Collected data entries
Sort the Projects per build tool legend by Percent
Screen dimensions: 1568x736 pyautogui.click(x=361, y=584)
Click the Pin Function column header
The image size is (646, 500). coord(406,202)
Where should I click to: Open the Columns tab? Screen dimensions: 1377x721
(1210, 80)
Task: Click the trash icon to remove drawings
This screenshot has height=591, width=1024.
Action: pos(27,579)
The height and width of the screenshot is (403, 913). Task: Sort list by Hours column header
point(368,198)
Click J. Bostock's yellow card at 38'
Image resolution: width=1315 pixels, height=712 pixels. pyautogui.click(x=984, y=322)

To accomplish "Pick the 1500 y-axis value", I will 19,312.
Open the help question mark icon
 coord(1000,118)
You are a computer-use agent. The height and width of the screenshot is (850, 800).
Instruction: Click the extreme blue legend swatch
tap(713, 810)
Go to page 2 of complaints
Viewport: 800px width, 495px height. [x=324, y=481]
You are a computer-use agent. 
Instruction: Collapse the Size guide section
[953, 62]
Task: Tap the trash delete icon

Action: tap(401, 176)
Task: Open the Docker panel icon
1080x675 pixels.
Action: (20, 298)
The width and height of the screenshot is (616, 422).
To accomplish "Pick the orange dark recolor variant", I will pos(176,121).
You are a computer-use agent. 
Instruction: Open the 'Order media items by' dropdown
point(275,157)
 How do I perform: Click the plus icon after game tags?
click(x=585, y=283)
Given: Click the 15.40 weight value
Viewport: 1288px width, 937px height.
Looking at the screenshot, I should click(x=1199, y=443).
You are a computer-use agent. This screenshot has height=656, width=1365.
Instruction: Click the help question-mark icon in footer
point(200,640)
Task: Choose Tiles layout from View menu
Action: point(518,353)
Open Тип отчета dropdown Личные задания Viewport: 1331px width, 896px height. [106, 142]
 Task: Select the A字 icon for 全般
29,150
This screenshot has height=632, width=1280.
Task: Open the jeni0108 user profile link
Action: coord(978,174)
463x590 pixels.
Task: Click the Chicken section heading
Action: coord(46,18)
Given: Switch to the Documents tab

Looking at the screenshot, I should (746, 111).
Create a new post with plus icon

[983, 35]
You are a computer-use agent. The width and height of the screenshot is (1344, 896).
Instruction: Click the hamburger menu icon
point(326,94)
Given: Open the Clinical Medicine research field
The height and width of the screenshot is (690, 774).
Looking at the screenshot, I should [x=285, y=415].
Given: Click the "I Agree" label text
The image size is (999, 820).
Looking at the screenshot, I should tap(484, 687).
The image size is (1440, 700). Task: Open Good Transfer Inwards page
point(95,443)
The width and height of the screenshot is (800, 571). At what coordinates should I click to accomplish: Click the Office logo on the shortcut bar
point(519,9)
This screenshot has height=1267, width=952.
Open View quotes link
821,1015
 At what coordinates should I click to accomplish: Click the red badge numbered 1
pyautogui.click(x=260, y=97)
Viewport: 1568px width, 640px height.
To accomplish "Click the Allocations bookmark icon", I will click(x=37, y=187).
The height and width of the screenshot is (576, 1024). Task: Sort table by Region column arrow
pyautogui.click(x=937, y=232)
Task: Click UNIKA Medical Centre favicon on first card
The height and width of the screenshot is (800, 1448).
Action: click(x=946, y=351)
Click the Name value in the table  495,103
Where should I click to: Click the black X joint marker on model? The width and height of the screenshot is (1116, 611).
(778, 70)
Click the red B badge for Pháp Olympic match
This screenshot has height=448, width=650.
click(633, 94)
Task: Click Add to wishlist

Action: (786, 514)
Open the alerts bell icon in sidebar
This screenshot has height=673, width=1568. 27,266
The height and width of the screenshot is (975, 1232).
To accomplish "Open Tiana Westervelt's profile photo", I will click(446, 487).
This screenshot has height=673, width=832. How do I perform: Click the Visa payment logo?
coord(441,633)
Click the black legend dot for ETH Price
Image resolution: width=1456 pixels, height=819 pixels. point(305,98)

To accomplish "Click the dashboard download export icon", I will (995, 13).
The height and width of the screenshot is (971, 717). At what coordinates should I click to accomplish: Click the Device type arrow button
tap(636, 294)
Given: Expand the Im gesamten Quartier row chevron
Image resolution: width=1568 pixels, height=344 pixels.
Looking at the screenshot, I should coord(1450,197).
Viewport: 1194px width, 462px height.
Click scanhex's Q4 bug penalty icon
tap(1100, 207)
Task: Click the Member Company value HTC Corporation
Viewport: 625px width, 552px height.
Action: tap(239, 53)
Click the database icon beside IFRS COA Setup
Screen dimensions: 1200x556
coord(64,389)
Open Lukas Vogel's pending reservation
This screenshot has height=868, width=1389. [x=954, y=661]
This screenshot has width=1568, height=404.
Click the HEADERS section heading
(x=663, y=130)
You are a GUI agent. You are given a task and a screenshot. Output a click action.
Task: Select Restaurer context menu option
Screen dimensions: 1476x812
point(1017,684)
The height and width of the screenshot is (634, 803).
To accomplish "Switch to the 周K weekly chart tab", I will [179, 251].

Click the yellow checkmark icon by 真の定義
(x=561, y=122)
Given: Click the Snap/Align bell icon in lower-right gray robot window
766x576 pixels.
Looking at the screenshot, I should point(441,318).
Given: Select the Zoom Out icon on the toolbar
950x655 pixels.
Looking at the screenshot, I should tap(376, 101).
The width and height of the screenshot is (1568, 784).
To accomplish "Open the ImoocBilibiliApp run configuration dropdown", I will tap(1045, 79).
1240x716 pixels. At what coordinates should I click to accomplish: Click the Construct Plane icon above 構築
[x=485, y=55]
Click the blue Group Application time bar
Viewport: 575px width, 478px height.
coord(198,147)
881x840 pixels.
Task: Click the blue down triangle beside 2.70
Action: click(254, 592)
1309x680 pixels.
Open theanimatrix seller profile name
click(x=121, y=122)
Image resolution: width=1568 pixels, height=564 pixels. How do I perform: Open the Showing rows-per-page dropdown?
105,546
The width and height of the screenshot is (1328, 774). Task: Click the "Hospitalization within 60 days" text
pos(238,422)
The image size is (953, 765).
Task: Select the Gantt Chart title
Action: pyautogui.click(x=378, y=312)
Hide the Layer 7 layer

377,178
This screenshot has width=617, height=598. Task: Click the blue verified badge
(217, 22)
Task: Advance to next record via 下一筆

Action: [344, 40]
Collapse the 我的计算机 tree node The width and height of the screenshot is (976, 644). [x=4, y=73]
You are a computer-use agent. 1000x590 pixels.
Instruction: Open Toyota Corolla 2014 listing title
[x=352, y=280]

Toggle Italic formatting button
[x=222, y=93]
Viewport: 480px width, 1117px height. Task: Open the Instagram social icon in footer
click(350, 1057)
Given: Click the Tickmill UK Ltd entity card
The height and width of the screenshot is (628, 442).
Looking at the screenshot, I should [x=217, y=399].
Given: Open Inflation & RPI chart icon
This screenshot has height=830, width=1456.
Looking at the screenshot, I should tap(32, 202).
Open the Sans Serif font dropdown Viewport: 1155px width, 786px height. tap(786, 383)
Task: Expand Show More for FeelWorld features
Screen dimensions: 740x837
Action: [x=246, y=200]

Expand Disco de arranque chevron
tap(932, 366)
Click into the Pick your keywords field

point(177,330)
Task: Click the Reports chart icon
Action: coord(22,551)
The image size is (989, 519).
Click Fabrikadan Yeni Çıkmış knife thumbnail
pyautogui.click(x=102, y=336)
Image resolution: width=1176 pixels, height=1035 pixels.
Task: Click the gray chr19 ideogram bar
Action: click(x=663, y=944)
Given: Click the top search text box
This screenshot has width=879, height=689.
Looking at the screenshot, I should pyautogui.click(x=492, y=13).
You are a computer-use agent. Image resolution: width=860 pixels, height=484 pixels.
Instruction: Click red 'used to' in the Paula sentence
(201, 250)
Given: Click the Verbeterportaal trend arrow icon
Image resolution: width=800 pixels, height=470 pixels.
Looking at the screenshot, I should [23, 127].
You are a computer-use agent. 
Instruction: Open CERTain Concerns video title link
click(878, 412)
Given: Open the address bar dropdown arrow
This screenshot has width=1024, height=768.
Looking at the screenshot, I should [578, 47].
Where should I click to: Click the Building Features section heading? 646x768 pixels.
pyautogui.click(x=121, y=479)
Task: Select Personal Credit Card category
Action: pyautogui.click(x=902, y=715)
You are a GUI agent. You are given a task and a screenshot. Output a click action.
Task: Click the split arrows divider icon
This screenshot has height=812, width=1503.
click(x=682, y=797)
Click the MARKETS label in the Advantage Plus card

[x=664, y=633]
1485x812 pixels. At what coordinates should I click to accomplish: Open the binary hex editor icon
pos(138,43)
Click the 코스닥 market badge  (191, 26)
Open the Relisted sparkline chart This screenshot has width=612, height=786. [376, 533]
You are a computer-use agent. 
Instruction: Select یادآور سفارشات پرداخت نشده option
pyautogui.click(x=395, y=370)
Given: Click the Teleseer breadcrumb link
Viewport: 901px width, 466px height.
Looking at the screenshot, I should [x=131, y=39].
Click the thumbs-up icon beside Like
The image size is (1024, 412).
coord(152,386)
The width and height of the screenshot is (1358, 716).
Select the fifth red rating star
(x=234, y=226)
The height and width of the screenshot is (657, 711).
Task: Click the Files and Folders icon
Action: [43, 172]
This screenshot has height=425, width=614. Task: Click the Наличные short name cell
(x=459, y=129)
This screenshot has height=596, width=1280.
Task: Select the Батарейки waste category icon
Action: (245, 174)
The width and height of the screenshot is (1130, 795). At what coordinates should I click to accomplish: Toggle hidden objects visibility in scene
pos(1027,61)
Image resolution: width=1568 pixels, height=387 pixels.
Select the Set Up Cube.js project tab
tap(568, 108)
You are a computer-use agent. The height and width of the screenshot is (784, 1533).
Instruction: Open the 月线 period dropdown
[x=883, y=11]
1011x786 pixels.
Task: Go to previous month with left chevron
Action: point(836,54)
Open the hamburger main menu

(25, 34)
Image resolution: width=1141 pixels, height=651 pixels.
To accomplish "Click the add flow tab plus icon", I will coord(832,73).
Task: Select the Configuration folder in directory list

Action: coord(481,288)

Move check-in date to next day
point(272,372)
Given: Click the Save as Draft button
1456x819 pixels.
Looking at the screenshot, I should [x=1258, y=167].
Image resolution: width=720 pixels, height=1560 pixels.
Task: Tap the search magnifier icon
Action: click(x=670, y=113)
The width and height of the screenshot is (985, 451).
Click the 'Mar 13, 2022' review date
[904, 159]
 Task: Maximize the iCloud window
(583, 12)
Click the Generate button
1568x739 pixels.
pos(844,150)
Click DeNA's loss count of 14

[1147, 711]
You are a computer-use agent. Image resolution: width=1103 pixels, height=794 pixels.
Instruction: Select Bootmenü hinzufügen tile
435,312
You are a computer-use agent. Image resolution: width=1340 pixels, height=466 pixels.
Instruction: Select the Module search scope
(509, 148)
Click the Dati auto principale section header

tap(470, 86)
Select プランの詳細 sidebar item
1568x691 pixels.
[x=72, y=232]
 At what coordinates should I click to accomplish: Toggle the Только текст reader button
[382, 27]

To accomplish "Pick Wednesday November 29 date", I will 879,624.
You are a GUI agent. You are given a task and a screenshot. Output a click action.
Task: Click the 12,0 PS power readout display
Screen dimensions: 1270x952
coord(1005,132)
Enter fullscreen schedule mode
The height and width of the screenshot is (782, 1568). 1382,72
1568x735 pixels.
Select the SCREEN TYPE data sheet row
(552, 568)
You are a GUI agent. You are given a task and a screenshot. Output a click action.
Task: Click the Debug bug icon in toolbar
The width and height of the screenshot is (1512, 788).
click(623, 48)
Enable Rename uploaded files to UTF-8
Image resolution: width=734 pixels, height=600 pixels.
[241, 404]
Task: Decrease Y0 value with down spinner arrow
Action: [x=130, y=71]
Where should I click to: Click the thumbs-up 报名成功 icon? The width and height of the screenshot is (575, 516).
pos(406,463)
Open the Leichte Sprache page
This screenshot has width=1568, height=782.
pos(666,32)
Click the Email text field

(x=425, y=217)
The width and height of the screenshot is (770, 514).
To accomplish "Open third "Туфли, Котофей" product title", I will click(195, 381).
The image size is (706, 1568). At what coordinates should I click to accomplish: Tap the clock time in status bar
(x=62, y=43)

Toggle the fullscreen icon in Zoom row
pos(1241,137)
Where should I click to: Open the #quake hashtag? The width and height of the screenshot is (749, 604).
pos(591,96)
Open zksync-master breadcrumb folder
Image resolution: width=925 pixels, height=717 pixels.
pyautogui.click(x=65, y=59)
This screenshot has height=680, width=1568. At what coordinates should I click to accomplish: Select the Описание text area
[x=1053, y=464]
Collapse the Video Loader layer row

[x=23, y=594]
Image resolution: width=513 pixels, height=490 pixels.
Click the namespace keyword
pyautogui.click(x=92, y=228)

_TASK_: In the records above, find each line with the word "breadcrumb" and copy it out.

_WRITTEN RESPONSE_:
Given: Click the Teleseer breadcrumb link
Open zksync-master breadcrumb folder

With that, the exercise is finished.